16. The method of claim 1 further comprising:

simultaneously scanning the specimens with a single monochromatic detector masked with a color mask.

17. A method for imaging a sample using an imaging device, the method comprising:

moving the position of an image area on the sample along one dimension of the device;

imaging a spot on the image area continuously until the imaged spot is moved out of the detection range of the device; and

adjusting the speed of the movement for adequate exposure time.

18. The method of claim 17 wherein the sample comprises a fluorescently labeled biological sample.

19. The method of claim 17 wherein the sample comprises a microarray.

20. The method of claim 17, wherein the sample comprises a plurality of nucleic acids or polypeptides immobilized to a surface.

21. The method of claim 17 wherein the imaging device is a CCD camera with columns and rows.

22. The method of claim 21 wherein the image area is moved along the columnar dimension of the CCD camera.

23. The method of claim 21 wherein the spot is held for exposure and is moved, one row at a time, down the CCD camera at the end of the exposure.

24. The method of claim 17 further comprising adjusting the exposure time of the image area by adjusting read out speed of the imaging device.

25. The method of claim 17 further comprising adjusting the exposure time of the image area by adjusting scan rate of the imaging device.

26. The method of claim 17 further comprising

measuring calibration data;

determining positional and rotational errors from the calibration data; and

modifying the position of the image area based on the errors.

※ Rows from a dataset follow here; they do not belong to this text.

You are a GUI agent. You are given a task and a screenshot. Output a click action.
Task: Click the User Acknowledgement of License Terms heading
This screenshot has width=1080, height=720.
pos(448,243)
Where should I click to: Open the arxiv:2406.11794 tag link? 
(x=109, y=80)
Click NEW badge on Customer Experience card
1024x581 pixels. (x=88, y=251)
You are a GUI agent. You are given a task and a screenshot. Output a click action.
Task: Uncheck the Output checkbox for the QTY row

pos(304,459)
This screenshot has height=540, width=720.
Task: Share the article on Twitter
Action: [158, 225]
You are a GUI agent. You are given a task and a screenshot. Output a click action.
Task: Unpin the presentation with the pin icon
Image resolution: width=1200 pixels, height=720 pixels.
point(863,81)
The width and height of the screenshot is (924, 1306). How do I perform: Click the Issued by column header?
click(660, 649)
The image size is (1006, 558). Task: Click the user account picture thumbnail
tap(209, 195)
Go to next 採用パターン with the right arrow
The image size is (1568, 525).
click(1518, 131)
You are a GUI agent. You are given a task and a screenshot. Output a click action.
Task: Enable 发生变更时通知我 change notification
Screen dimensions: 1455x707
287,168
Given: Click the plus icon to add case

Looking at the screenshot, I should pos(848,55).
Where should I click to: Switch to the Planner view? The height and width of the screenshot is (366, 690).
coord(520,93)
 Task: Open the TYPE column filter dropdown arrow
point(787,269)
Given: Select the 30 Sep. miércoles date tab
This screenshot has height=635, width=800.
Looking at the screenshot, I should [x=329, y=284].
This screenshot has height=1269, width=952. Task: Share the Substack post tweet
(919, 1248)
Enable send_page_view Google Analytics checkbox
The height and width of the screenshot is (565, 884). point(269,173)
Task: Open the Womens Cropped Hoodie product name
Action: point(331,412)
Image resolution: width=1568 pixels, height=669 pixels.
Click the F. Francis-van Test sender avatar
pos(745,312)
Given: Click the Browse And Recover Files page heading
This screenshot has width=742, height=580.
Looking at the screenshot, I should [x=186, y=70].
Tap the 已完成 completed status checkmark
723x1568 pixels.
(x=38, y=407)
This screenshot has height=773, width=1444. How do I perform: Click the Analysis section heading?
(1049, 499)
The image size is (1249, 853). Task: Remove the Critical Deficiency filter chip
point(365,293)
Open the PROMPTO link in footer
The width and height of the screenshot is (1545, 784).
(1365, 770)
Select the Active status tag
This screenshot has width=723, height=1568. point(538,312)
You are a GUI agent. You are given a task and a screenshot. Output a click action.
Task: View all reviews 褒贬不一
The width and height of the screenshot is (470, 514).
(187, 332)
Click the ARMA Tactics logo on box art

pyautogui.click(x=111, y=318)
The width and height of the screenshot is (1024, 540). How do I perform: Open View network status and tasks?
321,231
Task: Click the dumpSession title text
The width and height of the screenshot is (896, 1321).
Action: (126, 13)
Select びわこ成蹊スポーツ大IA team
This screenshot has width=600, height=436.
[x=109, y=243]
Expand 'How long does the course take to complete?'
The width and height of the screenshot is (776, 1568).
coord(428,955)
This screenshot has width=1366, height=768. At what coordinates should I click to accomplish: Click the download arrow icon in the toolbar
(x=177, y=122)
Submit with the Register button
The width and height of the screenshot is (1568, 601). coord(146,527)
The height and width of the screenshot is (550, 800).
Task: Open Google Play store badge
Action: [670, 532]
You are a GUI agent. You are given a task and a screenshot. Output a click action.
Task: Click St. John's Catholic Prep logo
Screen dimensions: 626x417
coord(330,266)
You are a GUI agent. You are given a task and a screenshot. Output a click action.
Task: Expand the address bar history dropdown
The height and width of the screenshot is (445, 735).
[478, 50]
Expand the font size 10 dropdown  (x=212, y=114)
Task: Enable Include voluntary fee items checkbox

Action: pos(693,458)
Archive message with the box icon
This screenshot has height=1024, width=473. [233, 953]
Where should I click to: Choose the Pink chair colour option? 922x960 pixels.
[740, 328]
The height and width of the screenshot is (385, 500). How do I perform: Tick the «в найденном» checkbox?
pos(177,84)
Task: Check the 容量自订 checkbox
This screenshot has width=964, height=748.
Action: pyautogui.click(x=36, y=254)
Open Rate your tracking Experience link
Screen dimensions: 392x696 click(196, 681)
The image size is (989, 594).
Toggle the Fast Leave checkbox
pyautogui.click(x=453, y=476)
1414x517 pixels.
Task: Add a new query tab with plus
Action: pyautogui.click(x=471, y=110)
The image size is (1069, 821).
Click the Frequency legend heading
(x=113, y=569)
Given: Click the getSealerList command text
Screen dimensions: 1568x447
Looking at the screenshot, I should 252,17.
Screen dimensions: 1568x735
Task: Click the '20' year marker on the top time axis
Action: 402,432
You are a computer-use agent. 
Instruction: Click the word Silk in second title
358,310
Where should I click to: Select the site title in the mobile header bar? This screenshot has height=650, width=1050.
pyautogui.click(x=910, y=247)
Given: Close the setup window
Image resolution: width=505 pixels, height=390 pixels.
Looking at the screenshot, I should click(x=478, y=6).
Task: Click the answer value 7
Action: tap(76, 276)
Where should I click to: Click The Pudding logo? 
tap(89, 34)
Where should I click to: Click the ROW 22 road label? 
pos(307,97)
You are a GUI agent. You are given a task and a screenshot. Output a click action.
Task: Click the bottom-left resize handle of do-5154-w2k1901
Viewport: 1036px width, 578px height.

27. The method of claim 17 further comprising

labeling the sample with multiple indicators that respond to light of different wavelengths;

choosing a filter pair for a selected wavelength;

imaging the sample with a single monochromatic detector through the filters to produce a component scan;

repeating the component scans for each of the wavelengths; and

combining the component scans to produce a multi-spectral image.

28. The method of claim 17 further comprising

measuring actual velocities and positions of the sample for each of the component scans.

29. The method of claim 17 further comprising:

labeling the sample with multiple indicators that respond to light of different wavelengths; and

simultaneously scanning the sample with multiple monochromatic detectors.

30. The method of claim 17 further comprising:

simultaneously scanning the sample with a single monochromatic detector masked with a color mask.